THE PROBLEM →
A faithful copy of all the data is required; pictures should not be included.

Content starts

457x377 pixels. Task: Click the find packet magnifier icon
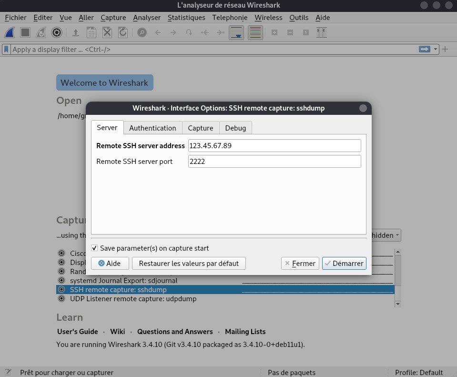coord(142,32)
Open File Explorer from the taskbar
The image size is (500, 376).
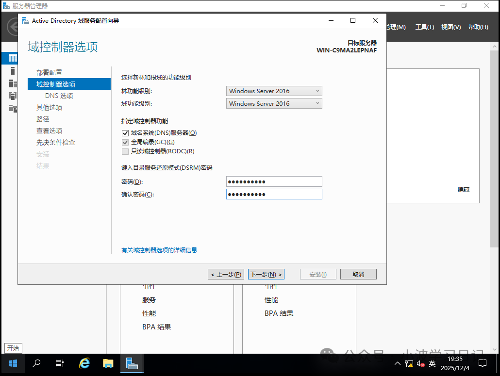coord(108,363)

Content ends

EXERCISE OUTPUT →
457x377 pixels. Task: Click the find packet magnifier icon
coord(142,32)
Open File Explorer from the taskbar
The image size is (500, 376).
coord(108,363)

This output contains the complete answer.